Watching Robert child grow, his parents derived much Nachas (satisfaction and joy) from how their son developed into such a fine person. I too parallel this Nachas, although form afar, as I witnessed Robert become what he was, a true Ohave Torah. His desire to learn and discuss ideas, and then review them until they were clear to him kept me attentive on Shabbos, times when I would normally relax. His desire to learn was a pleasure to me.

 

Rabbi Zev Farber: Robert enjoyed making people of all ages laugh. He could go on for long sessions simply desiring to entertain others with his creative wit, and he would even play with my daughter for an hour, getting her equally amused. He truly loved people. On many USY bus trips together, Robert would amuse us all, what I feel is a sign of one who truly loves others. He was my best friend. I will miss the intelligent exchanges in social ideas, and our initiation together in Talmudic study. Without Robert around, everything in my life will be compromised.

 

Mordy Lahasky: Robert was a very pleasant person. Robert was also very compliant, and simply went with the flow. He was very accommodating, and never imposed his will on others. His love for others was unmatched. People are not born this way; his parents must have raised him in such a perfected manner, that Robert had such sincere care and passion for others. His parents should be proud, very proud of Robert.

 

Moshe Ben-Chaim: I knew Robert for many years as a fellow student. All of the Rabbis and friends who I have recorded from today’s funeral depicted the Robert I knew, but they also taught me things I was not aware of. I too will share with all of you an incident that took place just two months ago.

 

One evening I was traveling home on the train, and I saw Robert in the distance as we boarded, he did not see me at that moment, and I did not approach him, and I simply sat down to rest. Later, during the train ride, from behind me, I heard a familiar voice saying “hi”. I turned, and Robert was sitting right behind me. We had a pleasant conversation, and then a topic came up where I wanted to get in touch with someone, and Robert knew this person.
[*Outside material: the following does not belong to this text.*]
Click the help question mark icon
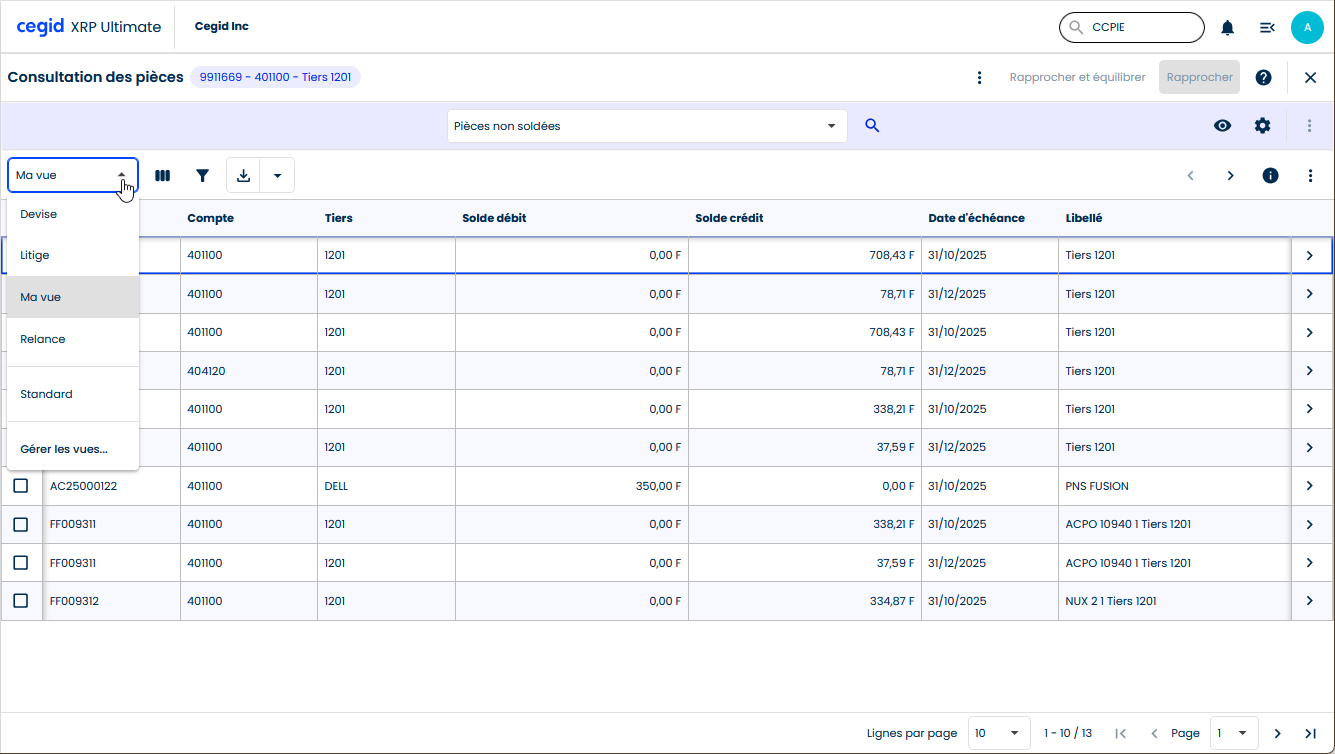Screen dimensions: 1335x754 (x=1263, y=77)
Without hesitation, he pulled out his cell phone and called his wife Yafit to obtain the phone number of this person. A minute later, I had the number. I thanked him.

 

Robert did not have to interrupt his ride and relaxation time after a day in the City, as I poorly exemplified, but he wished first - to recognize me, and second, like Rebecca at the well, to inquire of my welfare and sought to determine how could help me in any way, and then proceeded to do so with zeal. I learned that Robert was the type of person who derived satisfaction from the happiness he could bring to others: “Vahavta Ray-Acha Camocha”, “Love your friend like yourself”. This is how Hillel summed up the Torah’s philosophy. Robert demonstrated this genuinely, with no interest in reciprocation – he acted this way by nature. Who is like this today?

 

Robert was a very patient and kind soul, and had a very subtle, intelligent, clever and effective manner in which he brought smiles to everyone. I also recall his precision and in-depth remarks and svaros (theories) in many classes we attended together under our Rabbis.

 

He exemplified par excellence, the most prized of the four types of personalities recorded in Pirkei Avos: slow to anger and easily appeased. I never saw him angry, and I can tell that even if he ever got slightly offended, he would be appeased even before being approached by those who might have slighted him. Such a character as Robert should be taken to heart. For with our duplication of his midos, his perfected character, much harmony will follow.

 

We may learn from people in their lifetimes, but as I discovered today, we can also learn even more from them after they have passed. Robert has certainly left an indelible impression on me, and in the minds and hearts of all those with whom he came in contact, one which we all will share with others.

 

I thank Rabbi Howard Burstein for helping recall these eulogies. He took a few moments with me at my request to remind me of what I omitted. I apologize if I misquoted anyone, or left out any sentiments expressed today. I wish to you, Yafit, Robert’s wife, and Robert’s parents, family, and friends, that you are all comforted among the rest of the mourner’s of Zion and Jerusalem.